⟨

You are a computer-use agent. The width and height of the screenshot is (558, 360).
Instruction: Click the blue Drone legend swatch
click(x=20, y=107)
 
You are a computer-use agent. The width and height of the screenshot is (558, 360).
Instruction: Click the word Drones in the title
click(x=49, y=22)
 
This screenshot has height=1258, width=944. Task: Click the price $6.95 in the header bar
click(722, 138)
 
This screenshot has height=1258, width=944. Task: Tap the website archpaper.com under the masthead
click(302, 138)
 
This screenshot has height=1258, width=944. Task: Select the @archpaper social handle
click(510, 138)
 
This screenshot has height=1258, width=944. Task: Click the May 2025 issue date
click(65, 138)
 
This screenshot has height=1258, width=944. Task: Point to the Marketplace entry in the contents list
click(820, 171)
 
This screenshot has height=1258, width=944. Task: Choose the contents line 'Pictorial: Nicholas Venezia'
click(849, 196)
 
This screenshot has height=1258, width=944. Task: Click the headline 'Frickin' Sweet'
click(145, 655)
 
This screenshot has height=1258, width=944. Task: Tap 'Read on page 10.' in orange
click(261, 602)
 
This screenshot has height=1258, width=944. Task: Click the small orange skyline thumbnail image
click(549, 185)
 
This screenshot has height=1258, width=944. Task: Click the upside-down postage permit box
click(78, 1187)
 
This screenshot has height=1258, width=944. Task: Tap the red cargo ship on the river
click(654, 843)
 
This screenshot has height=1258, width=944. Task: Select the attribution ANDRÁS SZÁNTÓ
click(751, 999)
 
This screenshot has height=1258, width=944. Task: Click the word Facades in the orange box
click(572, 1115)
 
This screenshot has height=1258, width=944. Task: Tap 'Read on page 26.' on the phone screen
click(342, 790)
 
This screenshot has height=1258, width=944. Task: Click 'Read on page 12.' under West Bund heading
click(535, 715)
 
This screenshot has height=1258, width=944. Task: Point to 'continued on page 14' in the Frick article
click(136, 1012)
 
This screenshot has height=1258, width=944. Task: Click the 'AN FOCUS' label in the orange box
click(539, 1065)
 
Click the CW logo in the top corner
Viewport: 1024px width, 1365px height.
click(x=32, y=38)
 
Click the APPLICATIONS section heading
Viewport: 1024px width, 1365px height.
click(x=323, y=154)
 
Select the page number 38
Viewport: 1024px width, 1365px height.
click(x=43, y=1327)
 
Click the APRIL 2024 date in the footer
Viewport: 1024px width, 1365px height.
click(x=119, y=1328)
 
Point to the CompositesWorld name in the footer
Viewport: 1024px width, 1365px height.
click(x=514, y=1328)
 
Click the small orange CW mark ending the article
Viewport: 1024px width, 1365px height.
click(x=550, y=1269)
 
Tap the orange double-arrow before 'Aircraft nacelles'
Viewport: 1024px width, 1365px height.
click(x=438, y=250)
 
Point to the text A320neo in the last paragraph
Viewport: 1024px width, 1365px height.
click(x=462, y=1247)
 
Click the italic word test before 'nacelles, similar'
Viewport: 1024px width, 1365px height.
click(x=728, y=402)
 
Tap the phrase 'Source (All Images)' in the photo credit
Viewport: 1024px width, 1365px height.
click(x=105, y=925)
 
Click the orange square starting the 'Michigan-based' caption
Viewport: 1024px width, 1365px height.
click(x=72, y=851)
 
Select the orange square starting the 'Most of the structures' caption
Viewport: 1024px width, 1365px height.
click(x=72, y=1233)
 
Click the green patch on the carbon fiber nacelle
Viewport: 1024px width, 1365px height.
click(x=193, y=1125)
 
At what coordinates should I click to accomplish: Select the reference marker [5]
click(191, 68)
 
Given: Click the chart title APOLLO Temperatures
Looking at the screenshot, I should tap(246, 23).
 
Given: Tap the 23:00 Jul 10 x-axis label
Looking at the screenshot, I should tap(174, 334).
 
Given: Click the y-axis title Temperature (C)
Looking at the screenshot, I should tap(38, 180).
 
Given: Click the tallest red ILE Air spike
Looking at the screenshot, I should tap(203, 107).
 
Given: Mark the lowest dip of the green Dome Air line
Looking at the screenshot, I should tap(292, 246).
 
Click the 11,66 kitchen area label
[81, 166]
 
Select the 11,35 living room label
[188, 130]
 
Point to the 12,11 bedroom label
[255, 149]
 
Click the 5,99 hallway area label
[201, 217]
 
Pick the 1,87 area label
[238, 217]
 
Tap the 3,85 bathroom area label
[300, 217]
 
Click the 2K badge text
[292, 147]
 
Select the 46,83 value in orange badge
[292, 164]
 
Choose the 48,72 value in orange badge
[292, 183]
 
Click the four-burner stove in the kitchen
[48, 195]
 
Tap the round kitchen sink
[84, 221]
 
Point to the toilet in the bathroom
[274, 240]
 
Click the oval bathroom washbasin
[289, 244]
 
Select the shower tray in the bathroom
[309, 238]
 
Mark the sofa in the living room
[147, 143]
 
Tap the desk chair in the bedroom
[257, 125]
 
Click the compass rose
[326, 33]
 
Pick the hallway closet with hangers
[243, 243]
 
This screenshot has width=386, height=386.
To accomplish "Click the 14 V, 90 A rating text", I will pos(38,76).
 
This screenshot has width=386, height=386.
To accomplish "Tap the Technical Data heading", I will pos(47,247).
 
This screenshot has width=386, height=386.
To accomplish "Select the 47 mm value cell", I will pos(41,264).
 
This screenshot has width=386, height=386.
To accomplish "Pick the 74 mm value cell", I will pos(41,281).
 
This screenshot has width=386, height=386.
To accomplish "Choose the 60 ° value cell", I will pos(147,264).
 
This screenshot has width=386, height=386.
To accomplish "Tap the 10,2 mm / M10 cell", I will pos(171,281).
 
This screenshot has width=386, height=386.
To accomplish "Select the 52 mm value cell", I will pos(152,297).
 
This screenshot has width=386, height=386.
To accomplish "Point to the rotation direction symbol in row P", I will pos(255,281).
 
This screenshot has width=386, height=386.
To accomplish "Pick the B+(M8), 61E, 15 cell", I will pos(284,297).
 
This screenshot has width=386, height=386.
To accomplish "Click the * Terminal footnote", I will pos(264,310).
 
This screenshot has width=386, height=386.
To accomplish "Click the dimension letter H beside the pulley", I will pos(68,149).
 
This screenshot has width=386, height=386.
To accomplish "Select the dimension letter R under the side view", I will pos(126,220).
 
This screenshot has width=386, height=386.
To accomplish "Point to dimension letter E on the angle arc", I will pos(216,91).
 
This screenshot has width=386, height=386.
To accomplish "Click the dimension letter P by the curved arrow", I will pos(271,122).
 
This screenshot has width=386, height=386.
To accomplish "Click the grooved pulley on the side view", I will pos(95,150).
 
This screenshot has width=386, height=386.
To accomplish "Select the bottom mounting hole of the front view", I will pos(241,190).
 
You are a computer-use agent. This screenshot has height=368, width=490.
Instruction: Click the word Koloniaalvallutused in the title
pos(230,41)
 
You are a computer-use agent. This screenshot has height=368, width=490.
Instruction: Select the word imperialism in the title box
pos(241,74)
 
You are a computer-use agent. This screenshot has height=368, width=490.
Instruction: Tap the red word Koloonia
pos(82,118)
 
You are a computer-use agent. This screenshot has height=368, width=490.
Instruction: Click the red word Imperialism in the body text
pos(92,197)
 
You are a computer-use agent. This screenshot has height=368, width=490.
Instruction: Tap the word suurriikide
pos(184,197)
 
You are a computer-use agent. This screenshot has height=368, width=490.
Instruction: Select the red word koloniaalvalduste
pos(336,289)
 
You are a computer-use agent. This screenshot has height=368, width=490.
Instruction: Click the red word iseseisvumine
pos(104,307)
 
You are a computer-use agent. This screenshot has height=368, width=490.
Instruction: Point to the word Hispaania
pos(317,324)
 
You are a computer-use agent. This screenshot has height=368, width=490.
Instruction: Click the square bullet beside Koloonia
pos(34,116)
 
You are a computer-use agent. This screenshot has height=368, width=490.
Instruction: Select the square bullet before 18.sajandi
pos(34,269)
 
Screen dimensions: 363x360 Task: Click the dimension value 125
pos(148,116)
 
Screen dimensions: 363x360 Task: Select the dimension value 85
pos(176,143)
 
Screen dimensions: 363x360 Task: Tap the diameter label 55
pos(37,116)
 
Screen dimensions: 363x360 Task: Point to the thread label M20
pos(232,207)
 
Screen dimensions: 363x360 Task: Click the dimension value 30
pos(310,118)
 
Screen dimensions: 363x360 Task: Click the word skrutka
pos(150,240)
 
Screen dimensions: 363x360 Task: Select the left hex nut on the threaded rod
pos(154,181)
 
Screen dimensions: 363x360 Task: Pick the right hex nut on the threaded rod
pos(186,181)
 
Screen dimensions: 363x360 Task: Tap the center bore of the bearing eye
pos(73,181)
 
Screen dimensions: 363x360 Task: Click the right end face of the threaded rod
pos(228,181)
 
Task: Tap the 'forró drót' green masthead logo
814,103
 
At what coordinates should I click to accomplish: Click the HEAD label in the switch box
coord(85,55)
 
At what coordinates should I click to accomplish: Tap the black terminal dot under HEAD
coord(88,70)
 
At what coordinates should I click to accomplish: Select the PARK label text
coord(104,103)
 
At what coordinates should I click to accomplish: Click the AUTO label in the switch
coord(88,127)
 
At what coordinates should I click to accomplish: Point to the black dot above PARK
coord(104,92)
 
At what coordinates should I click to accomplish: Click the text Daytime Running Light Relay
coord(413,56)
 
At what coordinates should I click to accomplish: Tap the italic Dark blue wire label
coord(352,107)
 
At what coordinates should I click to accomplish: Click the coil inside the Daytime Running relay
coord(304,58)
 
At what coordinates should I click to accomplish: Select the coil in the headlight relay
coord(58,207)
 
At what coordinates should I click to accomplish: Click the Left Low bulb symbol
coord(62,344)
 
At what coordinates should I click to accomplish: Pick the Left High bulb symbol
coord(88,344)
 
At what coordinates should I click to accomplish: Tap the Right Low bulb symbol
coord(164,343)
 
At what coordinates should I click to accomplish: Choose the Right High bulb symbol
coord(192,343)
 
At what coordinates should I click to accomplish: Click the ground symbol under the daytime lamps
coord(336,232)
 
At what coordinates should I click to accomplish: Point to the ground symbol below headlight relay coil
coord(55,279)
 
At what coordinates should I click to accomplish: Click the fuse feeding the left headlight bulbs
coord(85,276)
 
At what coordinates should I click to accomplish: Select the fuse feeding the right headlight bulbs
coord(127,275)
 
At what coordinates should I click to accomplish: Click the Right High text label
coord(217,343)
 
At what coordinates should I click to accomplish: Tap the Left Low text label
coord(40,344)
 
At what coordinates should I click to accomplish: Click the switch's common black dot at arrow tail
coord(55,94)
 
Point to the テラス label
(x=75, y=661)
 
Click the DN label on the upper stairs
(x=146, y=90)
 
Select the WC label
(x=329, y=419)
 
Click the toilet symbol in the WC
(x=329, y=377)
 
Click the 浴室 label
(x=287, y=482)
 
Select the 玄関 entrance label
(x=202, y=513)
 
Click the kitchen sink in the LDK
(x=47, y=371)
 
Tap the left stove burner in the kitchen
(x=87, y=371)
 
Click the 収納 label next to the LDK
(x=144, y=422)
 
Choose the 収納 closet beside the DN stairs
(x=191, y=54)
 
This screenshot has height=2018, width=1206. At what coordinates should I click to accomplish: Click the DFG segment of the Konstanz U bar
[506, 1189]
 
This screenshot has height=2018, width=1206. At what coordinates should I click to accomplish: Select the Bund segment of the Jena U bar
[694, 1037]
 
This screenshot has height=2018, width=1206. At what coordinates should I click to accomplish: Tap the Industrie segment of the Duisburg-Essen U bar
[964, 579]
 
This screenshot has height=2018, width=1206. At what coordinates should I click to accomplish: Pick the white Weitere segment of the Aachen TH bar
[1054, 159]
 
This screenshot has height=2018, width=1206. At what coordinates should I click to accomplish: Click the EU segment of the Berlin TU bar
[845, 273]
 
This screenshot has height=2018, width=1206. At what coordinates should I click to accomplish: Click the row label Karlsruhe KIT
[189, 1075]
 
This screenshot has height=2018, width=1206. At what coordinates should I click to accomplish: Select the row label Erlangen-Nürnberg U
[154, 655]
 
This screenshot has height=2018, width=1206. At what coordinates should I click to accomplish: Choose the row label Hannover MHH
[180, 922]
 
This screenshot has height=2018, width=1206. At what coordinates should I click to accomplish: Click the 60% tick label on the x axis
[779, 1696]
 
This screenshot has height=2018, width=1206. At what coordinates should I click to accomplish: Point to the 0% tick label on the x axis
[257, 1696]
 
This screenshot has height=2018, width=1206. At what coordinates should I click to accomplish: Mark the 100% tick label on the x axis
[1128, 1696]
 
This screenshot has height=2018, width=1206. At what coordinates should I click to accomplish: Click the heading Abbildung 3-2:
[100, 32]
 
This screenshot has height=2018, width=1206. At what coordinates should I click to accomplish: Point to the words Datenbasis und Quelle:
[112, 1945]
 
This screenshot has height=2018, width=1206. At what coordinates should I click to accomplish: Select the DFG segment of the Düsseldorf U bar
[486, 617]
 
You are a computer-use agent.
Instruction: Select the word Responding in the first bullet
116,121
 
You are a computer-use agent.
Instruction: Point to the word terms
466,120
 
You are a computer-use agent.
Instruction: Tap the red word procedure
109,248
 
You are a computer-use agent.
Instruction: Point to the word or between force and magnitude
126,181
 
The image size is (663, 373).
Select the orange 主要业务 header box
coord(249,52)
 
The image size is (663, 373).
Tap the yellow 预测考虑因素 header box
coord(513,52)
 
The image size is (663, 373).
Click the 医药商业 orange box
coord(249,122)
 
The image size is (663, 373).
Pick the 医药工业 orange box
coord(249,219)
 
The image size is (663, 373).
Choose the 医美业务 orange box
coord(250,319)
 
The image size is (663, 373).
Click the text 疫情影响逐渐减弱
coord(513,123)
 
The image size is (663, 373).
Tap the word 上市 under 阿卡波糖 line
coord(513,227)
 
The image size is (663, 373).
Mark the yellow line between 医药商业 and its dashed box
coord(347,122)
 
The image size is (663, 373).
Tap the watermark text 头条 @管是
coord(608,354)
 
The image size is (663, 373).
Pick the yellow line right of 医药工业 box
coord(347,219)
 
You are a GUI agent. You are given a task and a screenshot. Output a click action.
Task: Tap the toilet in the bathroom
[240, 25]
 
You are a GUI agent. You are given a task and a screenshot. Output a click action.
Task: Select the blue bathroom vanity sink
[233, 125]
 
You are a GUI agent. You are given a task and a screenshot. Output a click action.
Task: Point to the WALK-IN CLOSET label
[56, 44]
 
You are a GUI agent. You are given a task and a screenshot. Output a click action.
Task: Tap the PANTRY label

⟩

WHAT IS EXPECTED:
Copy out everything from the start of the records down to the line containing "click(820, 171)", both ends included, exactly as it appears.

SOLUTION TO THIS PROBLEM:
You are a computer-use agent. The width and height of the screenshot is (558, 360).
Instruction: Click the blue Drone legend swatch
click(x=20, y=107)
 
You are a computer-use agent. The width and height of the screenshot is (558, 360).
Instruction: Click the word Drones in the title
click(x=49, y=22)
 
This screenshot has height=1258, width=944. Task: Click the price $6.95 in the header bar
click(722, 138)
 
This screenshot has height=1258, width=944. Task: Tap the website archpaper.com under the masthead
click(302, 138)
 
This screenshot has height=1258, width=944. Task: Select the @archpaper social handle
click(510, 138)
 
This screenshot has height=1258, width=944. Task: Click the May 2025 issue date
click(65, 138)
 
This screenshot has height=1258, width=944. Task: Point to the Marketplace entry in the contents list
click(820, 171)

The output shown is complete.